The player must deal with a long par five finisher, one that is most certainly a three-shotter for all but the finest players in the world. There is a cavernous bunker down the left side near the corner of the dogleg that likely eats many balls and must be avoided at all costs if you want to finish on a high note.

There are other bunkers to contend with up the entire length of the hole and approach shots that are hit slightly left may get a generous kick back toward the pin on the right. A worthy finisher and pars will always be welcomed.

Tee shot on the long and difficult 18th


Immense bunker running down the left side…is that a skeleton in there?!


Approach shot into the 18th


A look from back right of the 18th green


I went to the resort with the highest of expectations for Pacific Dunes, having heard nothing but accolades from people whose opinions I greatly respect and I was even more excited after reading Stephen Goodwin’s fascinating book “Dream Golf – The Making of Bandon Dunes”.
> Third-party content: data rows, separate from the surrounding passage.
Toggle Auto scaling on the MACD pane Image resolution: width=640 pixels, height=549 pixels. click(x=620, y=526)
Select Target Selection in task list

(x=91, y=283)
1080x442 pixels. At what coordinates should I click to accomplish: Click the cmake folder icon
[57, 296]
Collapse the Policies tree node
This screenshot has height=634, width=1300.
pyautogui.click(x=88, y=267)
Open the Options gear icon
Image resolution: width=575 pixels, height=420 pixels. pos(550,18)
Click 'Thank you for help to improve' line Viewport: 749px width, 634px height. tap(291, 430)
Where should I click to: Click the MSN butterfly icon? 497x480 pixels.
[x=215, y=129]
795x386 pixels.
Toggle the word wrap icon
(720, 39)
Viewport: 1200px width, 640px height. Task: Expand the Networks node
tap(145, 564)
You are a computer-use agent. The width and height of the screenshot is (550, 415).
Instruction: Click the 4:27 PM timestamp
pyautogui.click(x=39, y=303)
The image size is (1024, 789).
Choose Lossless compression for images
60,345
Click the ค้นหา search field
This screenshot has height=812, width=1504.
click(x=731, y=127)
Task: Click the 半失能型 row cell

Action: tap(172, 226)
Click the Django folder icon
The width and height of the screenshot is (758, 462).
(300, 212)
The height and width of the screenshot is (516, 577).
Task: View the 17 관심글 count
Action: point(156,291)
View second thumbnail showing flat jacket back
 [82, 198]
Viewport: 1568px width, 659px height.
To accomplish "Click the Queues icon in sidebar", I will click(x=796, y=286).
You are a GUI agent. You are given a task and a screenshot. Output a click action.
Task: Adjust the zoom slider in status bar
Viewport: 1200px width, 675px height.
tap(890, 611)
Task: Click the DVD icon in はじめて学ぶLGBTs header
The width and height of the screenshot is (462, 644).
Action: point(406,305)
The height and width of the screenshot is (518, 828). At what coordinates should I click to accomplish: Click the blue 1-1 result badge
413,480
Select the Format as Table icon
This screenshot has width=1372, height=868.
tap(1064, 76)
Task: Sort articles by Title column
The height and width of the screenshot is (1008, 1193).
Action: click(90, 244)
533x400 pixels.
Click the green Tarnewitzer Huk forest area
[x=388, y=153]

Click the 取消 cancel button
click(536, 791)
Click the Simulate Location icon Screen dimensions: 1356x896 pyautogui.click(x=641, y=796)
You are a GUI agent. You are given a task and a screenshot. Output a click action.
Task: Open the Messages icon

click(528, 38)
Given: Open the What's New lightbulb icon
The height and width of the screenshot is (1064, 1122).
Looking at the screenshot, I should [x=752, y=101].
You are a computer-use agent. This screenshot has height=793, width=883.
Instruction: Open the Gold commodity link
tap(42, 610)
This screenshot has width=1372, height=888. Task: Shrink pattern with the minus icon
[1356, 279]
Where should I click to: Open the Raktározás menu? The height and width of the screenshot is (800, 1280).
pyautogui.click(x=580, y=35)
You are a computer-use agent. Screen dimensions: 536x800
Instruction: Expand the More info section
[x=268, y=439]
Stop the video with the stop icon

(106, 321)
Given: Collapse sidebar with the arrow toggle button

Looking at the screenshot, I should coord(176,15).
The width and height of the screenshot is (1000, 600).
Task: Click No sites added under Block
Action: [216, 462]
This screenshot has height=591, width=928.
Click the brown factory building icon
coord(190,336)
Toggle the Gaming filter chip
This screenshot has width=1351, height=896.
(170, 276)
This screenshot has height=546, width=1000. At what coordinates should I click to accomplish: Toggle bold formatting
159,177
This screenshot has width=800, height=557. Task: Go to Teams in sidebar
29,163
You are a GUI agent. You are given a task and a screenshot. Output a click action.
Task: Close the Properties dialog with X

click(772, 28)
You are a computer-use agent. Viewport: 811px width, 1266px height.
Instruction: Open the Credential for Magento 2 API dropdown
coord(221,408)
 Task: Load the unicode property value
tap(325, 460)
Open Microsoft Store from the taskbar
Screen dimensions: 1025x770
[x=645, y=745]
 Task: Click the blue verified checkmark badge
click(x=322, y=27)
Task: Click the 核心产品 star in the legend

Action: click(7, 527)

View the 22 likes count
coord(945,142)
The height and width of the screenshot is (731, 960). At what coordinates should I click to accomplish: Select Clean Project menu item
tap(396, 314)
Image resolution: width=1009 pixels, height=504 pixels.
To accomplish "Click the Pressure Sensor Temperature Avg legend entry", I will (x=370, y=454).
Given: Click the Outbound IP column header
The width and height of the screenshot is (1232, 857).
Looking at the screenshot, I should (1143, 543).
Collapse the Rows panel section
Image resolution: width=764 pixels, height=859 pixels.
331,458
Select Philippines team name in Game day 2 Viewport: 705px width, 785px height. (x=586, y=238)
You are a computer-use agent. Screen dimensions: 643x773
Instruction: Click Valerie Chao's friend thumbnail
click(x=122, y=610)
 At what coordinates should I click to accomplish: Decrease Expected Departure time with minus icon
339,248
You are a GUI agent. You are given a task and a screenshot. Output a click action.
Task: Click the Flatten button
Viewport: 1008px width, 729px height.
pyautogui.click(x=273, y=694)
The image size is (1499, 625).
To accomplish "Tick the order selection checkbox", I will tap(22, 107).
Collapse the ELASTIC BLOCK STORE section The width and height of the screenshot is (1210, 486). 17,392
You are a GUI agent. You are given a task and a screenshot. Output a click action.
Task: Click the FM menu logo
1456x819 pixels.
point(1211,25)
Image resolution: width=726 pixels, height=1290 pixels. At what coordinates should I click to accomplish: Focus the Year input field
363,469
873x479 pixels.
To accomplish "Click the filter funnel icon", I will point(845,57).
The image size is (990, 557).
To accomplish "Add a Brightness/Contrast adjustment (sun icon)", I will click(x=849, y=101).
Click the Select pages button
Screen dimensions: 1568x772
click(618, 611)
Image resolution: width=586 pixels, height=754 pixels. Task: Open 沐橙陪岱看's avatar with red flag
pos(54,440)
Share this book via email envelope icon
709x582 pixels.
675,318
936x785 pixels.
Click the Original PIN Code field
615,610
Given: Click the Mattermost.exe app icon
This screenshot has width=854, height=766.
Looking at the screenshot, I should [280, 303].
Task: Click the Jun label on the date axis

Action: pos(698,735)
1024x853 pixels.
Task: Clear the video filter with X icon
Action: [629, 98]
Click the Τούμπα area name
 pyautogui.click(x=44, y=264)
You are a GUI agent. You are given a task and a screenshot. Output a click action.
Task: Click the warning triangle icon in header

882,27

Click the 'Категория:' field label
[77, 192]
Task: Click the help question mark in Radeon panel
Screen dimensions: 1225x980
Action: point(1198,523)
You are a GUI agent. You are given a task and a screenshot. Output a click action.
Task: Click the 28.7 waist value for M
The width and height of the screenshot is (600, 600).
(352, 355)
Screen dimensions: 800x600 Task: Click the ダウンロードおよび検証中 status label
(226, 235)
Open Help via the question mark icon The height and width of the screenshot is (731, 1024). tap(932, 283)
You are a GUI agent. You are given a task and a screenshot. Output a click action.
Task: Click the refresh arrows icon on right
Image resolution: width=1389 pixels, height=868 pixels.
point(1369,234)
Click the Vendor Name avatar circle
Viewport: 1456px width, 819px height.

All I can say is that the course had me from the moment I hit my first shot.

The routing is very bold and I’m sure Tom Doak had some reservations about having a front nine with only one par three and one par five then following it up with a back nine with FOUR par threes, including two in a row, three par fives and only two par fours. It was a brilliant choice, as each hole flows beautifully from one to the next and feels just right.

Like Bandon Dunes, there are some spectacular golf holes, most notably #2, #4, #6, #7, #10, #11, #13 and #16. Unlike Bandon Dunes, there is nothing average or below average – there isn’t a real weak moment on this golf course in my opinion.

The best compliment I can give Renaissance is that the inland holes are just as strong or perhaps even stronger than the ocean holes.

Like BD, Pacific Dunes plays well for players of all abilities and every green is accessible either through the air or by ground, a necessity with all the wind you’ll deal with on an oceanside golf course.

I found the conditions at PD to be a bit slower than any of the other courses at the resort. I believe Bandon Dunes features bent grass on the greens while Pacific features fescue throughout the course. The greens weren’t in bad shape but they were noticeably slower and bumpier than the other courses but it never hindered my enjoyment in my two plays. Again, like BD, the views are overwhelmingly beautiful on the oceanside holes but the real difference between Bandon and Pacific is on the quality of the inland holes: BD’s are above average but Pacific’s are almost all brilliant.

Like all the courses at Bandon, Pacific Dunes is walking-only and what a glorious walk it is! The routing ensures minimal walks from green to tee and other than a bit of difficulty getting my riksha up the hill between the 13th green and 14th tee, there are no issues whatsoever navigating the course by foot.

Tom Doak and Renaissance Golf knew this opportunity provided by Mike Keiser was a once-in-a-lifetime shot at building a course that not only could stand the test of time, but also put their firm on the short list of designers you want to employ if you have a special piece of land and want to get the most out of it.

They succeeded in brilliant fashion.

Along with Coore and Crenshaw’s Sand Hills and David McLay Kidd’s Bandon Dunes, Doak’s Pacific Dunes proved to the world that a different approach to design was not only more cost-effective but ultimately could provide the golfer with more options and a much more enjoyable playing experience versus other modern designs from the 1970s through the ’90s. I’m quite certain that people will look back at these courses decades from now and know that golf design changed for the better because of the efforts of C&C, Kidd and Doak.

All of the courses at Bandon Dunes are wonderful in their own right but I believe Pacific Dunes is the crown jewel at the resort and easily can take its rightful place amongst the best golf courses in the world.